- **Exercise**:
Would you output, exactly as written, the line with "Image resolution: width=1189" and all lines after it to the end of the data below, and no others?

- **Source data**:
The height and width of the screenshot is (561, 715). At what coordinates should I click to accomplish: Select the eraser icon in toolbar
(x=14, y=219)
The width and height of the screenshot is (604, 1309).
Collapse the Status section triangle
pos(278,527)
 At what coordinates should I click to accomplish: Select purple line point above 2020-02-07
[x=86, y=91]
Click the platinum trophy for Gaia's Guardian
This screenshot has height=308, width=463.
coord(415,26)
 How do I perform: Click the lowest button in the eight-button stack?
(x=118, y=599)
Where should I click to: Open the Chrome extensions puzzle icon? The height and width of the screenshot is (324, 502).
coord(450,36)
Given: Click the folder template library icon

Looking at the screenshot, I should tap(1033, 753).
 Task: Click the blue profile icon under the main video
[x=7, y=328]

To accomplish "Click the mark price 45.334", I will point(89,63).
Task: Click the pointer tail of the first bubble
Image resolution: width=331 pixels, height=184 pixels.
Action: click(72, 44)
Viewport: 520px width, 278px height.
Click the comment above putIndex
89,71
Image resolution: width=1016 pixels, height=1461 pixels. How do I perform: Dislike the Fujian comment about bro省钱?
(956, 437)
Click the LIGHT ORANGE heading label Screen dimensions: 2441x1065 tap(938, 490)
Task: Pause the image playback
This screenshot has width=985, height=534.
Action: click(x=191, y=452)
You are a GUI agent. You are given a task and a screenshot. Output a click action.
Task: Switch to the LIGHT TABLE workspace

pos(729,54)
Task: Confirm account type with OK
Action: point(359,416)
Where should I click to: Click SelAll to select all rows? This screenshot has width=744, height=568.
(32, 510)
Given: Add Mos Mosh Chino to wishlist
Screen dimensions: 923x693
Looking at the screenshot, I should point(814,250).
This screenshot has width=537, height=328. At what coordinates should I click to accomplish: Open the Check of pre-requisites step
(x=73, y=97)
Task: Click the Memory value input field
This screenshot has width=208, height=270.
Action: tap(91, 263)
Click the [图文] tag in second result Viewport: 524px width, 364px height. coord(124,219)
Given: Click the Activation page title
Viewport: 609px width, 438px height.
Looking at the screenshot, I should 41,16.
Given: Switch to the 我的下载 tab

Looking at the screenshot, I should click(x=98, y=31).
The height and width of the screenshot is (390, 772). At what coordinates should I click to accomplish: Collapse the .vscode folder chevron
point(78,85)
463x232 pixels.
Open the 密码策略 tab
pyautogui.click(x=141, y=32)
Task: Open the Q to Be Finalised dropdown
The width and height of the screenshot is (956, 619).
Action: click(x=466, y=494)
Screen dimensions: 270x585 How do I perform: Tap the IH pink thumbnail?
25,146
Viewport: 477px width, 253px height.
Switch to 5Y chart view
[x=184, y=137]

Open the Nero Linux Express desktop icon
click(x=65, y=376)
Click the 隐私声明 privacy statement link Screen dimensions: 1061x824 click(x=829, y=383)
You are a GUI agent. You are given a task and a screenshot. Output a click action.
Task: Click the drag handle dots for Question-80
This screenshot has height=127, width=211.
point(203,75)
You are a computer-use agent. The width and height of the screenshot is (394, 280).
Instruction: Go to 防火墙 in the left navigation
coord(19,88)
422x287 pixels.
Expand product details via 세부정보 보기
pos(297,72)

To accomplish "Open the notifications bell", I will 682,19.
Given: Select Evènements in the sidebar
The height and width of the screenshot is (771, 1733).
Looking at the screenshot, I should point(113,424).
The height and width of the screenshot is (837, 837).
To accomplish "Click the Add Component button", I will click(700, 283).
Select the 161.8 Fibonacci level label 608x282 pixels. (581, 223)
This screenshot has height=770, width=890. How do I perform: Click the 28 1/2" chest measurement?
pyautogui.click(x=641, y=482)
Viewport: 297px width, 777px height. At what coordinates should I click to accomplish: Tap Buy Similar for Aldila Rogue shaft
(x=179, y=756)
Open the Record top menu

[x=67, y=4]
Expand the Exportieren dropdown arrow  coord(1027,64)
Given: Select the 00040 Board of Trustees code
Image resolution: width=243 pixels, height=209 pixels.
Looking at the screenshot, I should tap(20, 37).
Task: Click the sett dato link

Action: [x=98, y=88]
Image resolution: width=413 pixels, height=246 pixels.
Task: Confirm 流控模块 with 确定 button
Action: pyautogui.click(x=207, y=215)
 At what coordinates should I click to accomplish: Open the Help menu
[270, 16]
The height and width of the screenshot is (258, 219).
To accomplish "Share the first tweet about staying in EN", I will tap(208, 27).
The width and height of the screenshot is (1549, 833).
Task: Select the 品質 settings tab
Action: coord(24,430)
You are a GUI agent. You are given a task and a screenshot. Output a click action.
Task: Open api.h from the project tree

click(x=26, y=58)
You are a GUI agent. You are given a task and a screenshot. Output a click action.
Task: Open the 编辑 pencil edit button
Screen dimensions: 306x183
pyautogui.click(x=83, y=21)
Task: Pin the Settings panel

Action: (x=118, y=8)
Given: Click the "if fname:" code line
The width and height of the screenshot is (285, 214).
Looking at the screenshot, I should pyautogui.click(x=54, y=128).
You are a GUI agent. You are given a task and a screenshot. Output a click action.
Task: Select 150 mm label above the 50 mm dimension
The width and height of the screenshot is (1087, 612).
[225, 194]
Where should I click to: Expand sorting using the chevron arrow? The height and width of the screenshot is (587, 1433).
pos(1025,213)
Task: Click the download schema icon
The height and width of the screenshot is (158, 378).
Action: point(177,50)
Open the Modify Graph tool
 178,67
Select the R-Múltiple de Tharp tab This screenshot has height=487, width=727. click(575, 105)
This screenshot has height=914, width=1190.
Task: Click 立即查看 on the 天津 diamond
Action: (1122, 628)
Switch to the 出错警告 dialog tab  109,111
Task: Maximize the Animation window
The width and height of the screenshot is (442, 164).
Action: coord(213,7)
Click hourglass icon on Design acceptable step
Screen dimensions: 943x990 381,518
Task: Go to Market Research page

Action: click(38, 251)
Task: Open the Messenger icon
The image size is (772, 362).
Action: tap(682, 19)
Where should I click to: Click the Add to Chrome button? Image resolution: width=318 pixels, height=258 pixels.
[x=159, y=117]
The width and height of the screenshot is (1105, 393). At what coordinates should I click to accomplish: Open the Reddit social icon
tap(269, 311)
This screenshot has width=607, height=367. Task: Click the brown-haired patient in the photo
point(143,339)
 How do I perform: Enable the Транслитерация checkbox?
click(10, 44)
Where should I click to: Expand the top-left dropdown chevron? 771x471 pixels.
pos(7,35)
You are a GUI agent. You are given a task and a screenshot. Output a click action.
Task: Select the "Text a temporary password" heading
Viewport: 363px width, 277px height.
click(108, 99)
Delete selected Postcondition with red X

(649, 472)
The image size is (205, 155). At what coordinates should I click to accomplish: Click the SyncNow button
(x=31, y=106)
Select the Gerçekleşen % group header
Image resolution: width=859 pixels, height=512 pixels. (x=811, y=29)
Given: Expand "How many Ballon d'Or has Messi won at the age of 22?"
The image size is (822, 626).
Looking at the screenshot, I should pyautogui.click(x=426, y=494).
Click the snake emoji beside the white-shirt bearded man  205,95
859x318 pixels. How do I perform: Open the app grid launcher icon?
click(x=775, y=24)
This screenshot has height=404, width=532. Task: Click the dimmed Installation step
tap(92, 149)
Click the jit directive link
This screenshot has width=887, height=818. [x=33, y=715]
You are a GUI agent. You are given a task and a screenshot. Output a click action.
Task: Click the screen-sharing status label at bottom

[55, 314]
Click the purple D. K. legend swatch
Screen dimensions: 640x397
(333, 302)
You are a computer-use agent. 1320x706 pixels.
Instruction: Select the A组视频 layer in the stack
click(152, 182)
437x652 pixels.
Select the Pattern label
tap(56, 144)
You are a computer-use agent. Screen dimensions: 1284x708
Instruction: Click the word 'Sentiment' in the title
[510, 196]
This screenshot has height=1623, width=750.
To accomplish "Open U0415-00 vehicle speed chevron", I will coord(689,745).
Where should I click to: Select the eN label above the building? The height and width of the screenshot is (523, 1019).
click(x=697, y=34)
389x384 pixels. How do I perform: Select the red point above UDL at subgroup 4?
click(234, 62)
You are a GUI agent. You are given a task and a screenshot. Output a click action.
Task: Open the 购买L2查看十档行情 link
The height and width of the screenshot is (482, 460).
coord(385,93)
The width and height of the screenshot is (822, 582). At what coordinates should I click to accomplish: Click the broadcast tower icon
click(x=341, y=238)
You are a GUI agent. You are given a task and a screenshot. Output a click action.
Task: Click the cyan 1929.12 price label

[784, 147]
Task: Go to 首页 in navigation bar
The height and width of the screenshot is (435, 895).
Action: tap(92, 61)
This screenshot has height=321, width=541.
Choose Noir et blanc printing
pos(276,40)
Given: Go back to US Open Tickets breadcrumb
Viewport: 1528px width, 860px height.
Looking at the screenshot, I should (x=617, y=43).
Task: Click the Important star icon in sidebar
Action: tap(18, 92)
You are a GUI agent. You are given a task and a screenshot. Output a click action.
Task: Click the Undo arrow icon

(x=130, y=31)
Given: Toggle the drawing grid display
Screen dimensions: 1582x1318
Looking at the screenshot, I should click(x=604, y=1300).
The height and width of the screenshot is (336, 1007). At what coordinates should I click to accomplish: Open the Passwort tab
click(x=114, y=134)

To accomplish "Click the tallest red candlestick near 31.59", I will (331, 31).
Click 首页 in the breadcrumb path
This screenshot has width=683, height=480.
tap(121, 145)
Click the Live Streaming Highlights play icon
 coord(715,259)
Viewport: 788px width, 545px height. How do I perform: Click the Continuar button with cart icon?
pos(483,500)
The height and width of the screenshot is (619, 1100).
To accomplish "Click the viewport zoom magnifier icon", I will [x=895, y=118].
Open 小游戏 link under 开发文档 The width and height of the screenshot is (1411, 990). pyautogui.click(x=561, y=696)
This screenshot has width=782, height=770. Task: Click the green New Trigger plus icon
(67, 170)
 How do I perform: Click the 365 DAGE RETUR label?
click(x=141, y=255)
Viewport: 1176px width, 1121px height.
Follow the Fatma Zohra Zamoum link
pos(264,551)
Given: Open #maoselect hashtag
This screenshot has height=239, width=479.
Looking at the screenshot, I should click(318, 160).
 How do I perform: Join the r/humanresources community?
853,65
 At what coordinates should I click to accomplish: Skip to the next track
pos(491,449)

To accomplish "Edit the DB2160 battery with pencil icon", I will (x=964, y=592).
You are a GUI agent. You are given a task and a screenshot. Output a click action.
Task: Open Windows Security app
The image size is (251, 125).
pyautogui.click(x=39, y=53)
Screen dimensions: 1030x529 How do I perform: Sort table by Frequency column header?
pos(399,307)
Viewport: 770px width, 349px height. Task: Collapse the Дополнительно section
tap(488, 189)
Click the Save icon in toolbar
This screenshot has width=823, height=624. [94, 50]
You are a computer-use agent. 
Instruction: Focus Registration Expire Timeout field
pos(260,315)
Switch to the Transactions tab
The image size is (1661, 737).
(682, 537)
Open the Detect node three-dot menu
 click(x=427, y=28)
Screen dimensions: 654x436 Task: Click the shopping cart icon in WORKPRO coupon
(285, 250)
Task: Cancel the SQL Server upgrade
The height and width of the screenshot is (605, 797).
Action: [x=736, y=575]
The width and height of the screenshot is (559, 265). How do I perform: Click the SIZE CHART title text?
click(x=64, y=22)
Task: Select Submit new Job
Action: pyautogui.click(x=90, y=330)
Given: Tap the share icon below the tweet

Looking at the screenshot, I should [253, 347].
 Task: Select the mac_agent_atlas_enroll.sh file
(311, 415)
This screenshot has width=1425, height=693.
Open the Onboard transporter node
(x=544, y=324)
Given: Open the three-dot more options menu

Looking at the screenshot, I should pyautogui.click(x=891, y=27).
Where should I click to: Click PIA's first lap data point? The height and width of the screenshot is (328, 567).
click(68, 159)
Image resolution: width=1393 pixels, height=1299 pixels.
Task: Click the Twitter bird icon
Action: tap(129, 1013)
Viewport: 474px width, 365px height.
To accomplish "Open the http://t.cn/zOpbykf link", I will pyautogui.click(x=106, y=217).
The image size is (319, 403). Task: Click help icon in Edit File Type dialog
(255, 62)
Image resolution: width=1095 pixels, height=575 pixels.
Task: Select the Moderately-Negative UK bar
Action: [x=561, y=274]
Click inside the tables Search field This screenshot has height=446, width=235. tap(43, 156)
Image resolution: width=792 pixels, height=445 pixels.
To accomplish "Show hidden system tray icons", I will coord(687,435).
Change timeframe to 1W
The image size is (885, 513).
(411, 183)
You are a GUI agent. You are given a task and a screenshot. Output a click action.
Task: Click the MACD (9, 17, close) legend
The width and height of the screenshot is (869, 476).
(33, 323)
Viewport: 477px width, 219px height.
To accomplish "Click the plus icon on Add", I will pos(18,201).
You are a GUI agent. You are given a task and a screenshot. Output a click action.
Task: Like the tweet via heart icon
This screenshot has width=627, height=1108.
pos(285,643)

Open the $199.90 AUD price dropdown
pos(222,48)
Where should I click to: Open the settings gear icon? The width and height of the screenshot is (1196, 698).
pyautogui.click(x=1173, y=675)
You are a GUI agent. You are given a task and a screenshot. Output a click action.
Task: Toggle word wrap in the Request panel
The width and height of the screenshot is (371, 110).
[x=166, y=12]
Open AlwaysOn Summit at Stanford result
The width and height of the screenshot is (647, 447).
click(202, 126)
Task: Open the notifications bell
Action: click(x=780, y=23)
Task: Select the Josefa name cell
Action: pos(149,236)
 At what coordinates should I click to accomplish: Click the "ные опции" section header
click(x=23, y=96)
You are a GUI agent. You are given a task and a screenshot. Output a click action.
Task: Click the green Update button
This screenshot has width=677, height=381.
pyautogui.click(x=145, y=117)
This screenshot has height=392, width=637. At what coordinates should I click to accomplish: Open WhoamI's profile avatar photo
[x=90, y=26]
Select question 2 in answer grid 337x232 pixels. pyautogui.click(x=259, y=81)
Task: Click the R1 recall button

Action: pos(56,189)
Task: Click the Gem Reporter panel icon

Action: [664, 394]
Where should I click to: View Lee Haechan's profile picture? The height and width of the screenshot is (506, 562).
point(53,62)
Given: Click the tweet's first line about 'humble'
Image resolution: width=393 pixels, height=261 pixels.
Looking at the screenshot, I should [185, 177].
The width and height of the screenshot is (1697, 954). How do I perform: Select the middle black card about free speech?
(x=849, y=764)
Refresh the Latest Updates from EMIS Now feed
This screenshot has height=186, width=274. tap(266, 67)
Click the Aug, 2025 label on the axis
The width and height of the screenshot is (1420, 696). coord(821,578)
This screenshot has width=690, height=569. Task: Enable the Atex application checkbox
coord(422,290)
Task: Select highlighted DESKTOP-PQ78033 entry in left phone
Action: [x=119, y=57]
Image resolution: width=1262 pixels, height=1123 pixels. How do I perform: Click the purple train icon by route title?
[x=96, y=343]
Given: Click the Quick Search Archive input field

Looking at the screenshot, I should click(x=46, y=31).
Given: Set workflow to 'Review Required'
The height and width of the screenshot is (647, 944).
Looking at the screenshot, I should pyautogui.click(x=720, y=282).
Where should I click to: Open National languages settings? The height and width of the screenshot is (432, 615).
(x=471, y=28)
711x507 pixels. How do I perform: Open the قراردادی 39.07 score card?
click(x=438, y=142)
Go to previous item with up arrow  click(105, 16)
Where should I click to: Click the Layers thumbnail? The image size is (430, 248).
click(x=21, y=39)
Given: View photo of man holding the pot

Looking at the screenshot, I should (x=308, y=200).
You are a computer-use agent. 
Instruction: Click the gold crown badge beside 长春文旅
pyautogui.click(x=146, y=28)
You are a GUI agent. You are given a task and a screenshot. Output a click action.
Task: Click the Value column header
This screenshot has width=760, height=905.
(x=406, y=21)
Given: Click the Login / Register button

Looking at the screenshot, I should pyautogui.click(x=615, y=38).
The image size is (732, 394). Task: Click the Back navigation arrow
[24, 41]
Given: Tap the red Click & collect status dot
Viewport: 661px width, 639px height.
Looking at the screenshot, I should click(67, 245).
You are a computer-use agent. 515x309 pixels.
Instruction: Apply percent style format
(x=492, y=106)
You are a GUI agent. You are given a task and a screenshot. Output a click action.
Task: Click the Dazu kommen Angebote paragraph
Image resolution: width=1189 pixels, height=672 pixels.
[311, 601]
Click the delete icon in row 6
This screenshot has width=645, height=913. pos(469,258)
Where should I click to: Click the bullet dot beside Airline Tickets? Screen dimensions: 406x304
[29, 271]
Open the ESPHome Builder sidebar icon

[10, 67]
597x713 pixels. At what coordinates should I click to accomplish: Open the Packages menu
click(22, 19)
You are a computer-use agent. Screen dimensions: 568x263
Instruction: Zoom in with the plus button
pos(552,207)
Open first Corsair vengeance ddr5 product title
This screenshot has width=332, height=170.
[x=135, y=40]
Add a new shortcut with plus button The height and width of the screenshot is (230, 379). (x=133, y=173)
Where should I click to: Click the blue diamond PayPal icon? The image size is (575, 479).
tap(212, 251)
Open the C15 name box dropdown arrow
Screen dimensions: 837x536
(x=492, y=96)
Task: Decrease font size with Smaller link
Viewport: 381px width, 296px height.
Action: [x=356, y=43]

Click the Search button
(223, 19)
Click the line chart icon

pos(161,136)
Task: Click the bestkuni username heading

- **Solution to this exercise**:
Image resolution: width=1189 pixels, height=672 pixels.
[311, 601]
Click the delete icon in row 6
This screenshot has width=645, height=913. pos(469,258)
Where should I click to: Click the bullet dot beside Airline Tickets? Screen dimensions: 406x304
[29, 271]
Open the ESPHome Builder sidebar icon

[10, 67]
597x713 pixels. At what coordinates should I click to accomplish: Open the Packages menu
click(22, 19)
You are a computer-use agent. Screen dimensions: 568x263
Instruction: Zoom in with the plus button
pos(552,207)
Open first Corsair vengeance ddr5 product title
This screenshot has width=332, height=170.
[x=135, y=40]
Add a new shortcut with plus button The height and width of the screenshot is (230, 379). (x=133, y=173)
Where should I click to: Click the blue diamond PayPal icon? The image size is (575, 479).
tap(212, 251)
Open the C15 name box dropdown arrow
Screen dimensions: 837x536
(x=492, y=96)
Task: Decrease font size with Smaller link
Viewport: 381px width, 296px height.
Action: [x=356, y=43]

Click the Search button
(223, 19)
Click the line chart icon

pos(161,136)
Task: Click the bestkuni username heading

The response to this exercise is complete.